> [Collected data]
"""
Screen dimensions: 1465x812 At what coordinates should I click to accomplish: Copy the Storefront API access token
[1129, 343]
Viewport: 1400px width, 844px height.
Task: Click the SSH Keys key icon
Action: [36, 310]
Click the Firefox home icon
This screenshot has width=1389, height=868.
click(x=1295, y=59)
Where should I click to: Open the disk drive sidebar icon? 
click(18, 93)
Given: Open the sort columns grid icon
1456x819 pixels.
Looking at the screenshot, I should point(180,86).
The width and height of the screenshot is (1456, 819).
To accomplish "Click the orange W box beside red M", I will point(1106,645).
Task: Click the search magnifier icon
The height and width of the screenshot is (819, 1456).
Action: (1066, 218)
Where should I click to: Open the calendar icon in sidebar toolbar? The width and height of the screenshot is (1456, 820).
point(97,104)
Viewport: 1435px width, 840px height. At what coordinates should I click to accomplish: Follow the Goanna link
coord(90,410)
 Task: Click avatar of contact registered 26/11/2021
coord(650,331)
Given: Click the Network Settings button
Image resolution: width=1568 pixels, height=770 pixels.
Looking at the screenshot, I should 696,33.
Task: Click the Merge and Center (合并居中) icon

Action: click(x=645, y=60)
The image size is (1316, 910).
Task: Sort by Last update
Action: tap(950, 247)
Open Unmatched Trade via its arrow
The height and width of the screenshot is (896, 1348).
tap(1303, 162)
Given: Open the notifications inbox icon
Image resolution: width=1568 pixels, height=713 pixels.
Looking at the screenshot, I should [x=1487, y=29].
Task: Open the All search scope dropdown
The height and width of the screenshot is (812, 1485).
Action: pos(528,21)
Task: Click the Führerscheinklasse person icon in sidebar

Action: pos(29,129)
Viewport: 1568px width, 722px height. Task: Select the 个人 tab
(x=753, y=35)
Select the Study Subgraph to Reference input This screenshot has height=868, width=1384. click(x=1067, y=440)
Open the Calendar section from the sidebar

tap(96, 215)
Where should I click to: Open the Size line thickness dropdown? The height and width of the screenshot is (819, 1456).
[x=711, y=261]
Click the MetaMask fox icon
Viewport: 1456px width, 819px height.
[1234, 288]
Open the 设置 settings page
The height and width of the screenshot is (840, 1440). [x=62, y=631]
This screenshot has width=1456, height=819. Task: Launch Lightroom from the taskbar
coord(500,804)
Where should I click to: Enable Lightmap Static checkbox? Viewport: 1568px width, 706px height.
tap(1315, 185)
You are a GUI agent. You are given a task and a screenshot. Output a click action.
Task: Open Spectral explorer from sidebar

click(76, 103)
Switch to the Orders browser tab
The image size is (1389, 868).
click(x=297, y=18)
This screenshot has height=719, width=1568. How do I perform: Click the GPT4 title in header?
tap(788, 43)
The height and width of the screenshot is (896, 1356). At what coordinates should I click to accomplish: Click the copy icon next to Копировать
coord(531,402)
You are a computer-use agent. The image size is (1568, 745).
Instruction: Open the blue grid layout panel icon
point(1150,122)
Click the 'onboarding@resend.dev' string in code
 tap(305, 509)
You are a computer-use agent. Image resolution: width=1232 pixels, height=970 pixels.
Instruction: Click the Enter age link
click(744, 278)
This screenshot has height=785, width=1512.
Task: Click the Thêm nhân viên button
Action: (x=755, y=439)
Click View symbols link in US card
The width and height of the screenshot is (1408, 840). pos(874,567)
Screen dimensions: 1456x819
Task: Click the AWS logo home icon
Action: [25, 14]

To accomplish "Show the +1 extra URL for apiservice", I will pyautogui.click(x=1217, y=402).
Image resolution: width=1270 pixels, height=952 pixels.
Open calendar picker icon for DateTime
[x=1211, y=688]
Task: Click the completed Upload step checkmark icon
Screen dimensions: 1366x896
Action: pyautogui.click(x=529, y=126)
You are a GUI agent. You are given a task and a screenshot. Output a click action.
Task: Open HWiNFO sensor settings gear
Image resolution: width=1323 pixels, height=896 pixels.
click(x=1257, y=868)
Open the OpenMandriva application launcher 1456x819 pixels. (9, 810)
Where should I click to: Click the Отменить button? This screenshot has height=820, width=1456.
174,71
"""
Above are the records; copy all of them exactly.

Screen dimensions: 1465x812 At what coordinates should I click to accomplish: Copy the Storefront API access token
[1129, 343]
Viewport: 1400px width, 844px height.
Task: Click the SSH Keys key icon
Action: [36, 310]
Click the Firefox home icon
This screenshot has width=1389, height=868.
click(x=1295, y=59)
Where should I click to: Open the disk drive sidebar icon? 
click(18, 93)
Given: Open the sort columns grid icon
1456x819 pixels.
Looking at the screenshot, I should point(180,86).
The width and height of the screenshot is (1456, 819).
To accomplish "Click the orange W box beside red M", I will point(1106,645).
Task: Click the search magnifier icon
The height and width of the screenshot is (819, 1456).
Action: (1066, 218)
Where should I click to: Open the calendar icon in sidebar toolbar? The width and height of the screenshot is (1456, 820).
point(97,104)
Viewport: 1435px width, 840px height. At what coordinates should I click to accomplish: Follow the Goanna link
coord(90,410)
 Task: Click avatar of contact registered 26/11/2021
coord(650,331)
Given: Click the Network Settings button
Image resolution: width=1568 pixels, height=770 pixels.
Looking at the screenshot, I should 696,33.
Task: Click the Merge and Center (合并居中) icon

Action: click(x=645, y=60)
The image size is (1316, 910).
Task: Sort by Last update
Action: tap(950, 247)
Open Unmatched Trade via its arrow
The height and width of the screenshot is (896, 1348).
tap(1303, 162)
Given: Open the notifications inbox icon
Image resolution: width=1568 pixels, height=713 pixels.
Looking at the screenshot, I should [x=1487, y=29].
Task: Open the All search scope dropdown
The height and width of the screenshot is (812, 1485).
Action: pos(528,21)
Task: Click the Führerscheinklasse person icon in sidebar

Action: pos(29,129)
Viewport: 1568px width, 722px height. Task: Select the 个人 tab
(x=753, y=35)
Select the Study Subgraph to Reference input This screenshot has height=868, width=1384. click(x=1067, y=440)
Open the Calendar section from the sidebar

tap(96, 215)
Where should I click to: Open the Size line thickness dropdown? The height and width of the screenshot is (819, 1456).
[x=711, y=261]
Click the MetaMask fox icon
Viewport: 1456px width, 819px height.
[1234, 288]
Open the 设置 settings page
The height and width of the screenshot is (840, 1440). [x=62, y=631]
This screenshot has width=1456, height=819. Task: Launch Lightroom from the taskbar
coord(500,804)
Where should I click to: Enable Lightmap Static checkbox? Viewport: 1568px width, 706px height.
tap(1315, 185)
You are a GUI agent. You are given a task and a screenshot. Output a click action.
Task: Open Spectral explorer from sidebar

click(76, 103)
Switch to the Orders browser tab
The image size is (1389, 868).
click(x=297, y=18)
This screenshot has height=719, width=1568. How do I perform: Click the GPT4 title in header?
tap(788, 43)
The height and width of the screenshot is (896, 1356). At what coordinates should I click to accomplish: Click the copy icon next to Копировать
coord(531,402)
You are a computer-use agent. The image size is (1568, 745).
Instruction: Open the blue grid layout panel icon
point(1150,122)
Click the 'onboarding@resend.dev' string in code
 tap(305, 509)
You are a computer-use agent. Image resolution: width=1232 pixels, height=970 pixels.
Instruction: Click the Enter age link
click(744, 278)
This screenshot has height=785, width=1512.
Task: Click the Thêm nhân viên button
Action: (x=755, y=439)
Click View symbols link in US card
The width and height of the screenshot is (1408, 840). pos(874,567)
Screen dimensions: 1456x819
Task: Click the AWS logo home icon
Action: [25, 14]

To accomplish "Show the +1 extra URL for apiservice", I will pyautogui.click(x=1217, y=402).
Image resolution: width=1270 pixels, height=952 pixels.
Open calendar picker icon for DateTime
[x=1211, y=688]
Task: Click the completed Upload step checkmark icon
Screen dimensions: 1366x896
Action: pyautogui.click(x=529, y=126)
You are a GUI agent. You are given a task and a screenshot. Output a click action.
Task: Open HWiNFO sensor settings gear
Image resolution: width=1323 pixels, height=896 pixels.
click(x=1257, y=868)
Open the OpenMandriva application launcher 1456x819 pixels. (9, 810)
Where should I click to: Click the Отменить button? This screenshot has height=820, width=1456.
174,71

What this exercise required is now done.